# Carving / freestyle stance



## foreveryoung (11 mo ago)

I'm strong intermediate rider doing carving-jumps-tricks-butters-switch and I'm having +15/-15. I've found symmetric duck stance the best and I don't have any problems with carving either.


----------



## Yeahti87 (Jan 17, 2019)

15/-15 duck stance on my do it all all mnt fs board Nitro Suprateam so not really my best setup for carving.

Got a bit better lately than this but once you get your carving improved on ++ angles it’s much easier to apply some good habits on the symmetrical duck imo and the FS stance isn’t as limiting at carving as it was before.

For me the best balance point is around 21/-6 or -9 for carving and some fs. Stance around 58 cm at 186 cm.

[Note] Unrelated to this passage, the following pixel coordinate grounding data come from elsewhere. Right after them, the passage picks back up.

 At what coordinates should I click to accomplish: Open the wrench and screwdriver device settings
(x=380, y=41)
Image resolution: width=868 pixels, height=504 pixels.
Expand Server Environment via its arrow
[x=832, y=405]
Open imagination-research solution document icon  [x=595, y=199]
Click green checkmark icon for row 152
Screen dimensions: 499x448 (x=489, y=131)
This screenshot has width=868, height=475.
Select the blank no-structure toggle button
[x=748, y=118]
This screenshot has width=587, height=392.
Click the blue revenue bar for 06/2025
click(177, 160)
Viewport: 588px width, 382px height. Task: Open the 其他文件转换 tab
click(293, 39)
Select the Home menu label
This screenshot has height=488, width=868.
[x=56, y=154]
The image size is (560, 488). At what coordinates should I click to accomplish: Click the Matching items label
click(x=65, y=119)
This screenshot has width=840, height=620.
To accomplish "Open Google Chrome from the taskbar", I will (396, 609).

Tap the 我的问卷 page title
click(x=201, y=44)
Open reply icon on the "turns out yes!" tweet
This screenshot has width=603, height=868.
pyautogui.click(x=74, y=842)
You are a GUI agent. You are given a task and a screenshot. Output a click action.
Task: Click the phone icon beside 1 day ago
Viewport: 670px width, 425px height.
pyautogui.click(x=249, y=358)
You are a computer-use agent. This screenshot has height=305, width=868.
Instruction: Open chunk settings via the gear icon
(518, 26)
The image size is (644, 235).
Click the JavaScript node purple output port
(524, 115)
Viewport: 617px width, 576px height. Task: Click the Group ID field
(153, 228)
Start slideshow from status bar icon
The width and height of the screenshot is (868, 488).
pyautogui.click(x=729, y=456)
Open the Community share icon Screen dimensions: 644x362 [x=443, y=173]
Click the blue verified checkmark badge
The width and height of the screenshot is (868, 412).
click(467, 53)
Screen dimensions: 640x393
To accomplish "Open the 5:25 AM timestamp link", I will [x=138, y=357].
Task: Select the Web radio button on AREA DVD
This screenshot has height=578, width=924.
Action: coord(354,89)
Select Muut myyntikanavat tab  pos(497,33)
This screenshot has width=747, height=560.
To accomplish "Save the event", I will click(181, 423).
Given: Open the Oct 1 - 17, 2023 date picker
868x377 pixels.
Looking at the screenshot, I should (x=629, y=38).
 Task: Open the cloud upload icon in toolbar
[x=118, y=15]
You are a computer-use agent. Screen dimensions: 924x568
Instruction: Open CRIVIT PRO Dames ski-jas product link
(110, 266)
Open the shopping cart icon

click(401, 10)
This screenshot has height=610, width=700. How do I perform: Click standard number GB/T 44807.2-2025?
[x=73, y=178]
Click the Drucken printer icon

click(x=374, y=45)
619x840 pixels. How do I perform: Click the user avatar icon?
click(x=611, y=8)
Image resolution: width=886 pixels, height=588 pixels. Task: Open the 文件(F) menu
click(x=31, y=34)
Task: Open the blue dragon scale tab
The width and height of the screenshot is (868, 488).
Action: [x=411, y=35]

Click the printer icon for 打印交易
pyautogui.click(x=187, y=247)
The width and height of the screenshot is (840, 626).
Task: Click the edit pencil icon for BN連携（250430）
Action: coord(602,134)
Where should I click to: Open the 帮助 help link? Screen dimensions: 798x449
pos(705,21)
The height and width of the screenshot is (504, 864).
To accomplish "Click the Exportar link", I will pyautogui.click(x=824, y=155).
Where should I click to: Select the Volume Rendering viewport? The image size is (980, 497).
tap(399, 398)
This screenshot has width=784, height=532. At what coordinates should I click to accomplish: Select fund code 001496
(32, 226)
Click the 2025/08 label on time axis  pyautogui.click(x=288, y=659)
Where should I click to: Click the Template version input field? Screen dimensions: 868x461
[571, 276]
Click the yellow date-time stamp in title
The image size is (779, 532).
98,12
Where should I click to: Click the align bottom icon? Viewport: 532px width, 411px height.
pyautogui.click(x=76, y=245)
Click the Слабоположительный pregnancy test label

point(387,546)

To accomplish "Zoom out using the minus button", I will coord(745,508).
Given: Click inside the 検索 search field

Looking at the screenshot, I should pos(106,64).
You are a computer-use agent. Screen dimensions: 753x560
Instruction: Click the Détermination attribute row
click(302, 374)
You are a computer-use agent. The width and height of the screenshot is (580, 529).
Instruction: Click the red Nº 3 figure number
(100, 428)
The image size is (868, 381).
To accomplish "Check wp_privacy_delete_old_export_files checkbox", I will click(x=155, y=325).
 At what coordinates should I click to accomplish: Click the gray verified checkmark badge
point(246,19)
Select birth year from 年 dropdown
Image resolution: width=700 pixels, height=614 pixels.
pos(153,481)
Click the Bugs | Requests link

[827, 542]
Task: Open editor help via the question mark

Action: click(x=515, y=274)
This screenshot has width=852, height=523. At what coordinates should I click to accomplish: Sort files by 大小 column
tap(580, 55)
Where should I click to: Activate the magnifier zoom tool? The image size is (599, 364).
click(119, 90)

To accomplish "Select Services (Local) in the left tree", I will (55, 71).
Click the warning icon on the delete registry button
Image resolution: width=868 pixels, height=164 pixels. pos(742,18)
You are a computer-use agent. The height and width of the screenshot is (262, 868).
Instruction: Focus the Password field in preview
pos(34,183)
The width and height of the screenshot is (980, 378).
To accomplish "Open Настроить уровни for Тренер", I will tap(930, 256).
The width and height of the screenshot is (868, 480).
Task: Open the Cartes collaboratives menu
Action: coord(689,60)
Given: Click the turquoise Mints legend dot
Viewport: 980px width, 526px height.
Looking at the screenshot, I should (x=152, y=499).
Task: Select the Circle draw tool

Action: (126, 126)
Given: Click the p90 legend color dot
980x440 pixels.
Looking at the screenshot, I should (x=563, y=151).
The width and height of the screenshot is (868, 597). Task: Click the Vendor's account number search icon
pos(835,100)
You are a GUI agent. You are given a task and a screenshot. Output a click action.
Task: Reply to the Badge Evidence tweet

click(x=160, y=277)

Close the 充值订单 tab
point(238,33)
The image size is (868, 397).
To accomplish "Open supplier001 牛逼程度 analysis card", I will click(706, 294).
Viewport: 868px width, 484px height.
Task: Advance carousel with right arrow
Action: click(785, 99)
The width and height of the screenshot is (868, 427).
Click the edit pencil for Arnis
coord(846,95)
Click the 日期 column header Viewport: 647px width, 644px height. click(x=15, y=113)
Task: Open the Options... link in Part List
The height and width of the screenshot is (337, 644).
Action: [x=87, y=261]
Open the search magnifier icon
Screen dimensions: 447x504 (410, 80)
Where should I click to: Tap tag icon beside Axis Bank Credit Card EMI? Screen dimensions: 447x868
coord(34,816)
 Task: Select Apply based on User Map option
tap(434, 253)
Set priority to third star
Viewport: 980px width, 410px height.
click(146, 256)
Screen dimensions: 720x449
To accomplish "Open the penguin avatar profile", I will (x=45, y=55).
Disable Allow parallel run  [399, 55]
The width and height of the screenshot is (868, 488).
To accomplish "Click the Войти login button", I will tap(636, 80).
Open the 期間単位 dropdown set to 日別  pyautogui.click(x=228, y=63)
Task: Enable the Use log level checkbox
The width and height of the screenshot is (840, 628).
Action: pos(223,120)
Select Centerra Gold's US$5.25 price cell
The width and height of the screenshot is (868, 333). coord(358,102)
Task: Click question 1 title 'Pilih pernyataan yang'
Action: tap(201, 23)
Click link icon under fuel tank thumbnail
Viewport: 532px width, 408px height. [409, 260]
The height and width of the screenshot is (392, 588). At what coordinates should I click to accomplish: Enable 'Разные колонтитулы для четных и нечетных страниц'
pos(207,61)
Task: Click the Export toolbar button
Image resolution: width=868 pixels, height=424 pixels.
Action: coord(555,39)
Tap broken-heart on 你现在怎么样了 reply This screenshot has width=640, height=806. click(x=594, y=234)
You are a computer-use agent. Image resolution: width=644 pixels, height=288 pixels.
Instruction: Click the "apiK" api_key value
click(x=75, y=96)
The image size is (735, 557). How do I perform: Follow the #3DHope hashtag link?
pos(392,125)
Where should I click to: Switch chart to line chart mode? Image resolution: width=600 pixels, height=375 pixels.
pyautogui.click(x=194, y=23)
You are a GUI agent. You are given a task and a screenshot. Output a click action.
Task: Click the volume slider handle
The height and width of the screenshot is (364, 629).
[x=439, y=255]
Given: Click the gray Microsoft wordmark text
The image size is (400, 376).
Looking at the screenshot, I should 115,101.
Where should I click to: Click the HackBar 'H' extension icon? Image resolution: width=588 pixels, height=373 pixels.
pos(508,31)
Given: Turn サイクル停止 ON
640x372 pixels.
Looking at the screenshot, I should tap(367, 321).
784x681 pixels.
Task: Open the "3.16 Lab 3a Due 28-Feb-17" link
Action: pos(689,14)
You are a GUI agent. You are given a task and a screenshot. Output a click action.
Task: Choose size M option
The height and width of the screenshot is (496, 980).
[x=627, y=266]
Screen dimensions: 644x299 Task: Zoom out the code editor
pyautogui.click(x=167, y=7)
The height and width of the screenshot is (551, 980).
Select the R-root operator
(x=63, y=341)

http://imgur.com/a/vpQvBku


----------



## easyrider16 (Sep 28, 2020)

I like +27, -3 for freeride, +24, -6 for freestyle. For boards with more tortional stiffness, I like a more positive stance, like +33, +3 or more, but balance on bumps and jumps starts to suffer the more positive I go. But on the plus side (ha) toe side turns in complex terrain become much easier.


----------



## Ole (Mar 25, 2019)

For carving: +27 / +12 (stance width 52 - 56 cm), 
freeride: +18 / -6 (stance width 56 - 60),
twinboards: +15 / -15 (stance width 56 - 58 cm)


----------



## QReuCk2 (11 mo ago)

I'm 178cm (5'11) tall and 76kg
I've learnt how to snowboard with something like 52cm stance width, +24/+6, out of observing where my feet were placed naturally when surfing.
I later added some width for stability, then tried negative at the rear foot in order to be more comfortable while rolling back the rear knee on straights, which I found out helps with flat base stability.
That was some 20 years ago... I then tried various stance width and angles combination, I now ride switch a lot and do a lot of side hits small rotations and flatland tricks whenever I ride in a resort (my splitboarding is still more wide curves on normal stance dominated).
Now my default stance is 58 cm wide with +18/-9, for pretty much everything. Depending on my feeling of the specific board, It can actually go anywhere from 56 to 61cm wide, with a bit more splay if 61, and a bit less if 56. Depending on the program and the width of the board, more splay can either be more front foot angle or more back foot duck. 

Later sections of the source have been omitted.